Piesek faktycznie 13-letni staruszek, ale jak na jego wiek to całkiem żwawy. Czasem tylko stawu się odzywają
Z tym brakiem czasu w tym roku to jakiś koszmar. Praktycznie wszyscy mają pod górkę. I jak udało się skosić trawnik?
Jak miło
Gabrielu, że do mnie zajrzałeś
Bardzo mi brakuje Twojego ogrodu, Może uda Ci się załozyć tutaj wątek?
Pobyt na forum bardzo pomaga przetrwać zimę.
Mój ogród faktycznie jest bardzo różnorodny , teraz jeszcze bardziej, bo dosadziłam jeszcze więcej bylin, a jak zauważyłeś mam też dalie, a będzie ich jeszcze więcej
Jesli chodzi o trawnik, to naprawde włożyłam w niego dużo pracy. Gdybym miała tylko zwykłe chwasty, tylko zlikwidowałabym je, a potem dosiała trawę. Ale ja chciałam pozbyć się trawy rozłogowej, więc trzeba było trochę sie pomęczyć.
Teraz trawnik wygląda o wiele lepiej, chociaz moja ziemia jest bardzo słaba i nie wszystkie gatunki traw w niej wytrzymują, także muszę co roku dosiewać ją, bo ciągle są puste place.

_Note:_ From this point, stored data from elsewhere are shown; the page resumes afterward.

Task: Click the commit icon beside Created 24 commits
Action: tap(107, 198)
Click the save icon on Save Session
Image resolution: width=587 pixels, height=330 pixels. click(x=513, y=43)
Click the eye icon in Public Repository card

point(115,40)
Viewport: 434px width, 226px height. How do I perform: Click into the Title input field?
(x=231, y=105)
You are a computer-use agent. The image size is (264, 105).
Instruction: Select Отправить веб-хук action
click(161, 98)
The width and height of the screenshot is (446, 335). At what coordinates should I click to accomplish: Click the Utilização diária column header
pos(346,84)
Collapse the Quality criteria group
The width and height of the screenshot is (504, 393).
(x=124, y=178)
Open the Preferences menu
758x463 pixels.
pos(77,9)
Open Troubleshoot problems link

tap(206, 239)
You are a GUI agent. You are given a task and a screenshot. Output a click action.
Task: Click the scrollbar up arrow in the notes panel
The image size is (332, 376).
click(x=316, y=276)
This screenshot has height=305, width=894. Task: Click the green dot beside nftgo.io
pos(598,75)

Aga, moja walka tez trwała kilka lat. Samej byłoby trudno zrobić to w jeden sezon. Też widziałam tego pana. Ja koszę raz w tygodniu o ile pogoda pozwoli. Trawnik wygląda nieźle, ale na pewno nie jest taki jak tamtego pana.
Całe szczęście ja nie mam problemu z kręgosłupem. Dzisiaj pracowałam 3 godziny i wróciłam do domu bo czas był cos zjeść.

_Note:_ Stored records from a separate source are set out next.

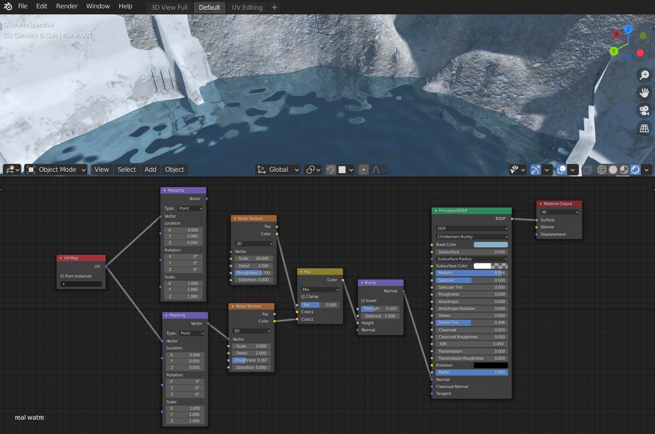Toggle orthographic view with the grid icon

tap(644, 128)
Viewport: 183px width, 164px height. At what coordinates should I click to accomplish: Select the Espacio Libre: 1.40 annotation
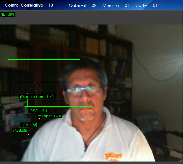37,97
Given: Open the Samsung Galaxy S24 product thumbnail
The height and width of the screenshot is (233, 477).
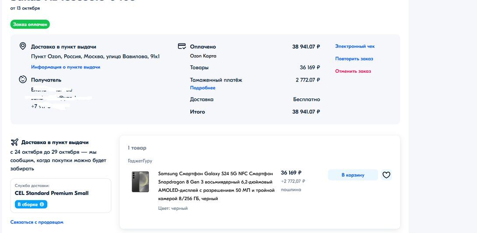Looking at the screenshot, I should point(140,182).
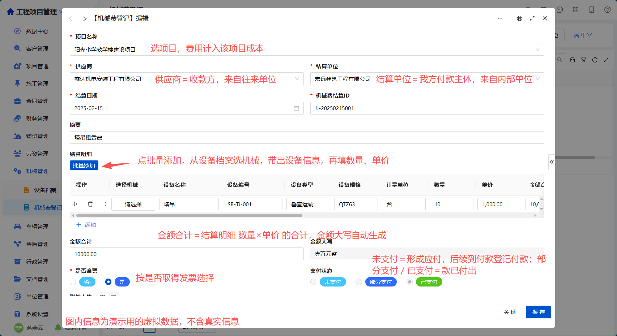Open the calendar icon in 结算日期 field
The image size is (617, 336).
pyautogui.click(x=297, y=108)
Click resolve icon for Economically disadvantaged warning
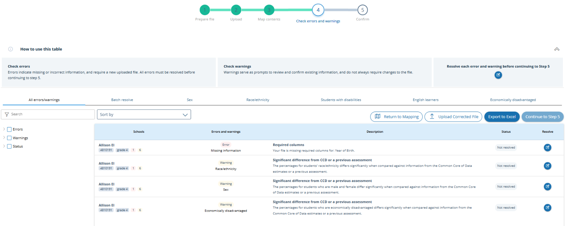 (x=547, y=208)
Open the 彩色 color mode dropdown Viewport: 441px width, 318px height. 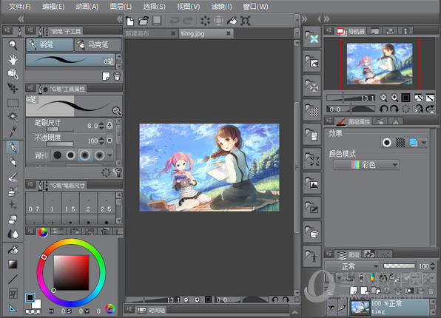(366, 165)
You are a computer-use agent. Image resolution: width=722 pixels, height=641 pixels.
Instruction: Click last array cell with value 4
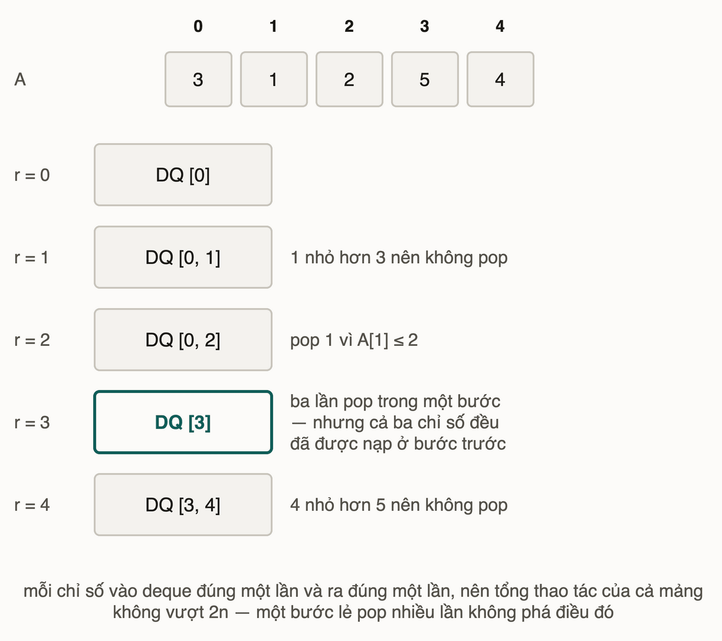click(500, 80)
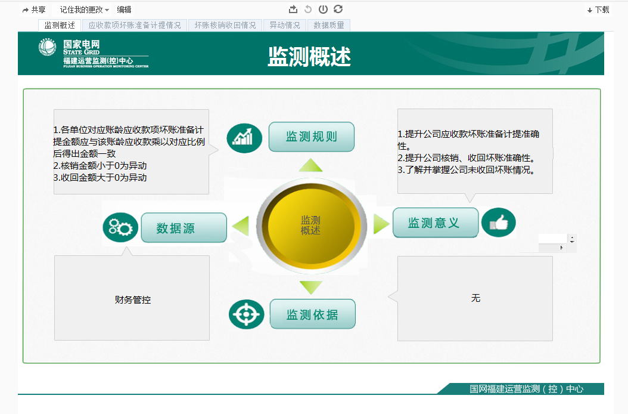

Uwielbiam zima wylegiwac się na kanapie. Wykorzystuję wtedy każdą taką chwilę, żeby potem latem pozaleć w ogrodzie.
Ty masz swój rower, ja ogród, zeby się odstresować
Ewo, pies jest prawdziwym psem ogrodnika. Tylko jak był młody, wykopywał mi wszystko co wsadziłam. Chyba przeczuwał, że kocham sadzenie roślin
Chodzi swoimi wyznaczonymi ścieżkami. Przyznaję, że parę jest jego dziełem. Kopie, ale tylko pod iglakami, gdzie chowają sie różne stworzenia. I to zaczął dopiero 2 lata temu. Nie mam pojęcia, czy wczesniej tych zwierzątek nie było, czy on na nie zwracał uwagi.
Ja cały czas się zastanawiam, czy będzie kolejny zwierzak. Wydaje mi się, że tak, bo dom bedzie pusty bez niego. Fakt, że to kłopot podczas wyjazdów, ale mam kochane sąsiadki, które moga się zaopiekować zwierzyńcem.
Nie wiem jak zareaguję na jego odejście. Może to zadecyduje, bo to jest nasz najlepszy, najkochanszy pies jakiego mieliśmy.
Danusiu, trzymam kciuki, żeby chryzantema się przyjęła, ale może jednak nie odbić. Teraz bedzie miała mało czasu na ukorzenienie się. Najlepiej znaleźć w necie sadzonki wiosną. Genia pisała gdzie kupuje
Ja mam niestety za mało kompostu. Mam nadzieję, że w przyszłym roku to sie zmieni. Mam zamiar zrobić nowy kompostownik, dużo większy od tego co mam. Teraz wystarczy tylko na obsypanie róż, ale to dopiero jak będa miały nadejść wielkie mrozy, jesli nie kompost rozsypię wiosną.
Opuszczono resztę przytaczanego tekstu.